⟨

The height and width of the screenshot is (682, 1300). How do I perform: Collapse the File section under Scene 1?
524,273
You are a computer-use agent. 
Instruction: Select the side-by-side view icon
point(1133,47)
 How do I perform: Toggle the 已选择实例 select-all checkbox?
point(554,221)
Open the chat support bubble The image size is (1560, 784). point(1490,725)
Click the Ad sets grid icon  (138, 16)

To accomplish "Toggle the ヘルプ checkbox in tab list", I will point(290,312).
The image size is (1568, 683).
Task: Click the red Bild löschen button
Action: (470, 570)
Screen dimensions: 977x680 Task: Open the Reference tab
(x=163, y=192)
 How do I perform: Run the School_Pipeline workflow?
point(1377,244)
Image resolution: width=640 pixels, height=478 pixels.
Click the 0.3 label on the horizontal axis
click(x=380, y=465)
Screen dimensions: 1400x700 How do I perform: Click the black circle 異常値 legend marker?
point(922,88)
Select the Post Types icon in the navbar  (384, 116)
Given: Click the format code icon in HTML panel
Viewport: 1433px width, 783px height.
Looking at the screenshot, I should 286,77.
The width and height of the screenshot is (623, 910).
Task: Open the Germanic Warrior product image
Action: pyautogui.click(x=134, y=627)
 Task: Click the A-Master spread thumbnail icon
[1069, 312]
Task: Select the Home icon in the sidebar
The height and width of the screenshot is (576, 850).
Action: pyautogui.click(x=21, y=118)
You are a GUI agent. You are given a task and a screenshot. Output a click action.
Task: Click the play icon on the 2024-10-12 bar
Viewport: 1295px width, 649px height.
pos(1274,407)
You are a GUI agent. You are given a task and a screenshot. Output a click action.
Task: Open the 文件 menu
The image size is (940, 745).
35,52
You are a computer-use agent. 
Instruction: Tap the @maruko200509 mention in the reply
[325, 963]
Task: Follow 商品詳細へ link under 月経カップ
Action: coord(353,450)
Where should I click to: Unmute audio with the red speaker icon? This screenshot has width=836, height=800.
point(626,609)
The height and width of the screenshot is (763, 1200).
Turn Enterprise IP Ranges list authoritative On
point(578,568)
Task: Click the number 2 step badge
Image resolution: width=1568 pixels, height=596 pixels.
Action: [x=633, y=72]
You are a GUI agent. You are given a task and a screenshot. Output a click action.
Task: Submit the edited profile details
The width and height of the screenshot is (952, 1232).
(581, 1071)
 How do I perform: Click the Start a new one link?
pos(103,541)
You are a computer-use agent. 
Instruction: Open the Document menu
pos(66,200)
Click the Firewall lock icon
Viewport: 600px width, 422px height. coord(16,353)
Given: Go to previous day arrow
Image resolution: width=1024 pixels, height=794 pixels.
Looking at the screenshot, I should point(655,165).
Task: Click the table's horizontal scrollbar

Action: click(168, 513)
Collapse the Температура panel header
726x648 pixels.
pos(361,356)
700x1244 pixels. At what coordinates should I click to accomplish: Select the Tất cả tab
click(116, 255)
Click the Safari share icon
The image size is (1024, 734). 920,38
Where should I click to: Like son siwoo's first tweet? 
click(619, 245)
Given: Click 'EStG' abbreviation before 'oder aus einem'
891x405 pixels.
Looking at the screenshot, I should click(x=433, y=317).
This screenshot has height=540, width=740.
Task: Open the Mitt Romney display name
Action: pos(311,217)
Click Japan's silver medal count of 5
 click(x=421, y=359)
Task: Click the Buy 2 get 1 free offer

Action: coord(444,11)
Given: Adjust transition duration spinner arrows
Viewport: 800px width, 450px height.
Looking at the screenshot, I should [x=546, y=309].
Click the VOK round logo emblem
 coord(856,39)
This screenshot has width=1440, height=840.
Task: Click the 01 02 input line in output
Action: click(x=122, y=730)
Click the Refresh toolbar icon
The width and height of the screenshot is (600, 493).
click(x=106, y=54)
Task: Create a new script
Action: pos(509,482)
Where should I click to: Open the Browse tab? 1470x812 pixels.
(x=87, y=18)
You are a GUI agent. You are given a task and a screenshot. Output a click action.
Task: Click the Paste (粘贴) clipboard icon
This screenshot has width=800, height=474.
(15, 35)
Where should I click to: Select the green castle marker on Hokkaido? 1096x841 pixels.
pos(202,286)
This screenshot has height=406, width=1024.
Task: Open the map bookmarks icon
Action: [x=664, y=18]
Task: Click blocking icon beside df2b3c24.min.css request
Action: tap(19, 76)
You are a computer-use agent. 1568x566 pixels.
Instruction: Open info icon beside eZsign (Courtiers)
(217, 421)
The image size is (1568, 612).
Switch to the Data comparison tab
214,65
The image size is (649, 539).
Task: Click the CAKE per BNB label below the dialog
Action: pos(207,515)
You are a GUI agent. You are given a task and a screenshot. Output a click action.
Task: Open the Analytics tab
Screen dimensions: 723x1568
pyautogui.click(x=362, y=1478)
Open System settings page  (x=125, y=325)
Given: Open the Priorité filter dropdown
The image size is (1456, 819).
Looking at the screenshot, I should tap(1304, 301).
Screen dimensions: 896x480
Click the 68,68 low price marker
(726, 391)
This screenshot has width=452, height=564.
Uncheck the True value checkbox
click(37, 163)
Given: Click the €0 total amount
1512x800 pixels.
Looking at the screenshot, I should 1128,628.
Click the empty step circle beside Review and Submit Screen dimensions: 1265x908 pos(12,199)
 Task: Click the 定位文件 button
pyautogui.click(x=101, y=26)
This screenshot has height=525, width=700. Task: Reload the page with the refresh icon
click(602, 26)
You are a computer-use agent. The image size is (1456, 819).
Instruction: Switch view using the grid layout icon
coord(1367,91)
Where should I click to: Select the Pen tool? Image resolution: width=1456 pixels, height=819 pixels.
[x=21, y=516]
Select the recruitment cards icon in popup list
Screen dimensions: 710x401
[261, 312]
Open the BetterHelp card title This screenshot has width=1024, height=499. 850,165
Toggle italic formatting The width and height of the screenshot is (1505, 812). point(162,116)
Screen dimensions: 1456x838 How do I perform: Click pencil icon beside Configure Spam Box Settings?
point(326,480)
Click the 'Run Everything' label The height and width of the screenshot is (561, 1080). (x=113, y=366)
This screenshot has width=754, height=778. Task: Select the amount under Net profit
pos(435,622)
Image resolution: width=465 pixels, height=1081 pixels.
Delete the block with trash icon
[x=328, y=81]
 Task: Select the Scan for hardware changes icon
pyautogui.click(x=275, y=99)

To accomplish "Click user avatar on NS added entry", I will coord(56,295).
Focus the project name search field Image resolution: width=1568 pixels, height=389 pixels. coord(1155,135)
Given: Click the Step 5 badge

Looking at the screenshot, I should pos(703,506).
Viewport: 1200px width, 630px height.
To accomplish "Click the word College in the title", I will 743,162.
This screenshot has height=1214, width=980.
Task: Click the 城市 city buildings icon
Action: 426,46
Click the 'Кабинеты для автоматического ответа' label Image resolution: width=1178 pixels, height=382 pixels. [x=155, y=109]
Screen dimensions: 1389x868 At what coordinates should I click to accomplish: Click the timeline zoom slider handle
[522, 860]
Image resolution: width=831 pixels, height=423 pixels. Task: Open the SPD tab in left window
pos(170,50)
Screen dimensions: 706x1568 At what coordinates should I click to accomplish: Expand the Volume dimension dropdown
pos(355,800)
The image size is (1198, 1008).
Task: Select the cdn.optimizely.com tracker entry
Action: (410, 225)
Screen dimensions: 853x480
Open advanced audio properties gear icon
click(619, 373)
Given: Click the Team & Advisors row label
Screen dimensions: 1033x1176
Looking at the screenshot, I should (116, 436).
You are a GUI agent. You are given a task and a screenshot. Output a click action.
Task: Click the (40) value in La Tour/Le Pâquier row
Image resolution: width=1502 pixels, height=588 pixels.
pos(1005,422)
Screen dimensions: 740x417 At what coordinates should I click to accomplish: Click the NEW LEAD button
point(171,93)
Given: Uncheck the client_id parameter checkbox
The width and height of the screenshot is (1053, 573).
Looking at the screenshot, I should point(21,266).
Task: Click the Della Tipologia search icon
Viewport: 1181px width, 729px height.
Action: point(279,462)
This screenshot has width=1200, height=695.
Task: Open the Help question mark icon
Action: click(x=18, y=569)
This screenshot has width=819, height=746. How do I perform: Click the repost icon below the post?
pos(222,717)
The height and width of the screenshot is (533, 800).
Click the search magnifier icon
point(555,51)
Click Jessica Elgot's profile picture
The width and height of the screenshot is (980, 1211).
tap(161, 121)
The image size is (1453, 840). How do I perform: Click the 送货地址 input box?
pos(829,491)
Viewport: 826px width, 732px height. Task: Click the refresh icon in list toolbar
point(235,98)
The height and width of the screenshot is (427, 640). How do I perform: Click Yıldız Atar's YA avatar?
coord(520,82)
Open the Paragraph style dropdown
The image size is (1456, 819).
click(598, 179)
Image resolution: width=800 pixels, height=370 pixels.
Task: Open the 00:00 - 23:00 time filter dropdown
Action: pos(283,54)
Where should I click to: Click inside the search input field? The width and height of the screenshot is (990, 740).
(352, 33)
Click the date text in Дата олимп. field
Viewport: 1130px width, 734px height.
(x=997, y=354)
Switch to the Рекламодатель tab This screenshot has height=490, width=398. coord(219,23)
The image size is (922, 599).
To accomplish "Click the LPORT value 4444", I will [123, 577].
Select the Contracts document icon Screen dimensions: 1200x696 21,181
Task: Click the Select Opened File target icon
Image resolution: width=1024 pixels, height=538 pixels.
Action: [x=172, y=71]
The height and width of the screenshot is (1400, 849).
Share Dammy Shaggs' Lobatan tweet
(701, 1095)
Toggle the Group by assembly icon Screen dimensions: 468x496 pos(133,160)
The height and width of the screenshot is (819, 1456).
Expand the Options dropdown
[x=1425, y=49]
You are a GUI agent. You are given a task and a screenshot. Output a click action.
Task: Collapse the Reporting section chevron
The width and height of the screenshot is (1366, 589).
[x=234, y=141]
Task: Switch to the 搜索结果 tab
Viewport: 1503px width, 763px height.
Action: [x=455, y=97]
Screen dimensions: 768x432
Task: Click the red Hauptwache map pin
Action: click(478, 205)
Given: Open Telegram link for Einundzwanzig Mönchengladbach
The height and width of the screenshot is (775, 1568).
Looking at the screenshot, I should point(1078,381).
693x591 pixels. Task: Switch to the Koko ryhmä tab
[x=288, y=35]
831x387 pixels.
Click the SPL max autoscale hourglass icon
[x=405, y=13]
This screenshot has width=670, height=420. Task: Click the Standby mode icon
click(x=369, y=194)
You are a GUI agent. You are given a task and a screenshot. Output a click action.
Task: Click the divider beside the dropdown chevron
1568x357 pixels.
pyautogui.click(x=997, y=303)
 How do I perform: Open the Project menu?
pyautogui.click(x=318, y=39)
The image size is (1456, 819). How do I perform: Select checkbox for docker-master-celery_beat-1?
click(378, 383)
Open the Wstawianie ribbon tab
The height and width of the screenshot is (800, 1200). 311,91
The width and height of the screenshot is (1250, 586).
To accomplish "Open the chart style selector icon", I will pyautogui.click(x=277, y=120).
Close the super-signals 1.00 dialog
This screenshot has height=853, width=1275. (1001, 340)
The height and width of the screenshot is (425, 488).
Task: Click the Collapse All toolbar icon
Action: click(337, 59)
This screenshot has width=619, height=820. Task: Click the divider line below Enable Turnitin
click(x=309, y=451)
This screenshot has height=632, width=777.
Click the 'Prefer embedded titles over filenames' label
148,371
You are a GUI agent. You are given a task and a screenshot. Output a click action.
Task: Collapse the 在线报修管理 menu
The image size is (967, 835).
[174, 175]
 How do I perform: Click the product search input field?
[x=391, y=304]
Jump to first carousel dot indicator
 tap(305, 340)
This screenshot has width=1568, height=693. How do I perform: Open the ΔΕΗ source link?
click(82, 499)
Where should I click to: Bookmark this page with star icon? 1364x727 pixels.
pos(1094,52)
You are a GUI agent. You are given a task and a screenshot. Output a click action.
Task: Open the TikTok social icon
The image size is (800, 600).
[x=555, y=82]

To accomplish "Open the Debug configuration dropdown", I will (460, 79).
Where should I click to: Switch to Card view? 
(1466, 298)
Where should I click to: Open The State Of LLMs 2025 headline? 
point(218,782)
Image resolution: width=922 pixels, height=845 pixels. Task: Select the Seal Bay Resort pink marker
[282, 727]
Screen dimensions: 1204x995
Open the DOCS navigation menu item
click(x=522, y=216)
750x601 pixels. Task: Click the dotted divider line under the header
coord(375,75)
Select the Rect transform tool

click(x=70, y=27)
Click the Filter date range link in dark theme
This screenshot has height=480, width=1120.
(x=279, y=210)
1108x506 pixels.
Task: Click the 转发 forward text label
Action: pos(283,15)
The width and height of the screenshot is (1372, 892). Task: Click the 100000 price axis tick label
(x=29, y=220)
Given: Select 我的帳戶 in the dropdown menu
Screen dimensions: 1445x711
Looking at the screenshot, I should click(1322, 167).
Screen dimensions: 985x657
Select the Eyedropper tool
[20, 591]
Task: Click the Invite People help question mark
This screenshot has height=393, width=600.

⟩

Your goal ▸
Gather every line of the listing above that contains the string "section". Case counts.

Answer to this problem ▸
The height and width of the screenshot is (682, 1300). How do I perform: Collapse the File section under Scene 1?
Task: Collapse the Reporting section chevron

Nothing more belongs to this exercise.